Cook the potatoes: Cook the potatoes in boiling water for 20-25 minutes until soft, drain and allow to cool, then cut them into thick slices.
4 potatoes
Cook the ground lamb: In a large skillet, heat 2 tablespoons of olive oil, then add the onion and cook until softened, add the minced lamb, and cook for 5-7 mins or until cooked through.
3 tablespoon olive oil, 1 red onion, 500 g ground lamb
Now, add the garlic and dried basil, salt and black pepper and stir in the passata. Bring to a simmer, and take off the heat.

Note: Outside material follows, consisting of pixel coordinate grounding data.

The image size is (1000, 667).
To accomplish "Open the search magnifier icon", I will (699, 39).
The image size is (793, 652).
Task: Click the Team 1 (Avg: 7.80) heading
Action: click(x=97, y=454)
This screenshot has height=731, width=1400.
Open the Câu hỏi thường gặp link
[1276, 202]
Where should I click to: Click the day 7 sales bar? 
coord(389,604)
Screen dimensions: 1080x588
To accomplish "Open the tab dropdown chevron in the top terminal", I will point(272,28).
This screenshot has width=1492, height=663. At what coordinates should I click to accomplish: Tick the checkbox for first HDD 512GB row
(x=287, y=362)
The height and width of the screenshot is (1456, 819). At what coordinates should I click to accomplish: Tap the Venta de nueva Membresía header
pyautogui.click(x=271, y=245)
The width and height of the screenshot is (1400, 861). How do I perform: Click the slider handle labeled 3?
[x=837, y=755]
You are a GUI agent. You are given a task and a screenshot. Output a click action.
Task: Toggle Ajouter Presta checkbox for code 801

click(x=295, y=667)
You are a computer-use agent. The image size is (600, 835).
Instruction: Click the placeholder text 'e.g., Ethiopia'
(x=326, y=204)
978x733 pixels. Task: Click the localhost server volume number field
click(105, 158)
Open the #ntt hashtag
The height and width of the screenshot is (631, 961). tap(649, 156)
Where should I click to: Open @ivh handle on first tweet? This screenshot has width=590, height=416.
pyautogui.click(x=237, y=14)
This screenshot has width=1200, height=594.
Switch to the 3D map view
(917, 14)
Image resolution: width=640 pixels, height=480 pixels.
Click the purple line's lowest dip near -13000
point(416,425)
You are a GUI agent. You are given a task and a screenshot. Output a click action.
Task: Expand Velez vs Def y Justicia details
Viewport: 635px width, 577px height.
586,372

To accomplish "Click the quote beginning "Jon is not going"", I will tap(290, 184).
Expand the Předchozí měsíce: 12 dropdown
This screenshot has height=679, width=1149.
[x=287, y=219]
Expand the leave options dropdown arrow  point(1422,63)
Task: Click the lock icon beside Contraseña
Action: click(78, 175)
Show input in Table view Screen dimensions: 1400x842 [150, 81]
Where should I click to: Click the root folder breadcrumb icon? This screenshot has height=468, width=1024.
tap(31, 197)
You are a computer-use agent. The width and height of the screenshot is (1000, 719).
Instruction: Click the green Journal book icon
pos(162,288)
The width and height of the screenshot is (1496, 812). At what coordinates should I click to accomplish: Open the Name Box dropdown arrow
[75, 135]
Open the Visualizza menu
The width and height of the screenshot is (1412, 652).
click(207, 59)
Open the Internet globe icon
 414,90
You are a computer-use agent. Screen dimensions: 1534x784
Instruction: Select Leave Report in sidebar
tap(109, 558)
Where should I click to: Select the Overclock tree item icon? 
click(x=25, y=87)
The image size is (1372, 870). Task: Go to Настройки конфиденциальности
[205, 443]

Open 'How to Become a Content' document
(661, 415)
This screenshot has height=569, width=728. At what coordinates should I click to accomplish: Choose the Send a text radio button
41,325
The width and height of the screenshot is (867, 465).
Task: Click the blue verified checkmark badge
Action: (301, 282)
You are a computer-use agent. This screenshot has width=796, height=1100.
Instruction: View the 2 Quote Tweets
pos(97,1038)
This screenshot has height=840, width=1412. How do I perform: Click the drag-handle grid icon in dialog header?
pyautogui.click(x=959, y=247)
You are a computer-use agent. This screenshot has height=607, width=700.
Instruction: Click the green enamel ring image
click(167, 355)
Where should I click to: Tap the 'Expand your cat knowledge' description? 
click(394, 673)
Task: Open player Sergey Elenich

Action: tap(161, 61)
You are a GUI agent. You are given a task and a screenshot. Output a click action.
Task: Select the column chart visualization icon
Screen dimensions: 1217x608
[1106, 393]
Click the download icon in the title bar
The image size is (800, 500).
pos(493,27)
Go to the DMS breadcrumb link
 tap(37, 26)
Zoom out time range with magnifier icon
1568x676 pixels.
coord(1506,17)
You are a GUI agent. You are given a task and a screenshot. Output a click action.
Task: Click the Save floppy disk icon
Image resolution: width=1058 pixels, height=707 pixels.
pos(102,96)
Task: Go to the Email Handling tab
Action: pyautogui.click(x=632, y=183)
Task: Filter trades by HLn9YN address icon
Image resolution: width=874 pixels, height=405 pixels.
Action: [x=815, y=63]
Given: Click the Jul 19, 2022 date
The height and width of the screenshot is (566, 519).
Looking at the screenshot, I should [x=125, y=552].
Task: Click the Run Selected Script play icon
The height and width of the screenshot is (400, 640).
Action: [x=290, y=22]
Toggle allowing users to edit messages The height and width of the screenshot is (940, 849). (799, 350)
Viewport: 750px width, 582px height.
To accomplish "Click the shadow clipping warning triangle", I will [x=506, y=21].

2 cloves garlic, 1 teaspoon dried basil, 1 teaspoon salt, ½ teaspoon ground black pepper, 500 g passata
Bake the eggplants: Heat oven to 200C / 392F. Brush the eggplants with the rest of the oil and arrange them on a baking sheet and bake in the oven for 10-15 minutes or until tender.
3 eggplants
Assemble the Moussaka: Grease a baking pan with oil, add a layer of potatoes, then eggplants, and then a layer of the lamb mixture. Repeat.
Scatter the cheese on top. Bake in the oven for 18-20 minutes or until the top is golden.
1 cup cheddar cheese
Notes
Sliced eggplants tend to stick to the baking sheets. So, it is best to line your baking sheet with parchment paper to prevent that from happening.
I prefer to cut the eggplants into thick slices because they get so tender when baking, and I love them holding their shape and not getting mushy.